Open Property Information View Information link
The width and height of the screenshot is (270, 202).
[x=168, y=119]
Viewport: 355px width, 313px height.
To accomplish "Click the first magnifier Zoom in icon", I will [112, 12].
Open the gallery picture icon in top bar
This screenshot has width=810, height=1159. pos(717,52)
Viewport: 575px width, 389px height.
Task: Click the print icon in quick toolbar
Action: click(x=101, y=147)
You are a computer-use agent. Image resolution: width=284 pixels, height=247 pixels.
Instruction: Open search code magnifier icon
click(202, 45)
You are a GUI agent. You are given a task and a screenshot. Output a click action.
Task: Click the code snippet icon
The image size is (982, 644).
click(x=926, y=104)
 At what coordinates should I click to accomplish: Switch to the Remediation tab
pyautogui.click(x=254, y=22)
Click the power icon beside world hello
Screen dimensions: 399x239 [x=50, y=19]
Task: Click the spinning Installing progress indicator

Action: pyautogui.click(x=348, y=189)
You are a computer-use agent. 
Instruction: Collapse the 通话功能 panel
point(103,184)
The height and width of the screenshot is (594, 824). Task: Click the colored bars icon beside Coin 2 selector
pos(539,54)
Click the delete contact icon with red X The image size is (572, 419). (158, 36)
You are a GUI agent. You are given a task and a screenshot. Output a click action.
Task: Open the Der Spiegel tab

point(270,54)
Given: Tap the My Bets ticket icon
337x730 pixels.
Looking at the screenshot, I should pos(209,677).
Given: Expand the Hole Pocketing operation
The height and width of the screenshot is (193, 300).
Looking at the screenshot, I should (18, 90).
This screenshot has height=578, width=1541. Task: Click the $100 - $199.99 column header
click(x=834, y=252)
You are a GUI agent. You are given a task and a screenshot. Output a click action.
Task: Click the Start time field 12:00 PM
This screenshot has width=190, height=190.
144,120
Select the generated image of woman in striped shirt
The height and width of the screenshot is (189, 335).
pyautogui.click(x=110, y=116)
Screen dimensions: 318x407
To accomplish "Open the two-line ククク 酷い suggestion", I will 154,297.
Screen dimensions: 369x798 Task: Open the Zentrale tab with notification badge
━━━━━━━━━━━━━━━━━━━━━━━━━━━━━━
### DESCRIPTION OF THE TASK
Everything from the line containing "Given: Expand the Hole Pocketing operation" to the last line of the data above must be set down exactly, both ends included, with no other lines.

### RESPONSE TO THIS TASK
Given: Expand the Hole Pocketing operation
The height and width of the screenshot is (193, 300).
Looking at the screenshot, I should (18, 90).
This screenshot has height=578, width=1541. Task: Click the $100 - $199.99 column header
click(x=834, y=252)
You are a GUI agent. You are given a task and a screenshot. Output a click action.
Task: Click the Start time field 12:00 PM
This screenshot has width=190, height=190.
144,120
Select the generated image of woman in striped shirt
The height and width of the screenshot is (189, 335).
pyautogui.click(x=110, y=116)
Screen dimensions: 318x407
To accomplish "Open the two-line ククク 酷い suggestion", I will 154,297.
Screen dimensions: 369x798 Task: Open the Zentrale tab with notification badge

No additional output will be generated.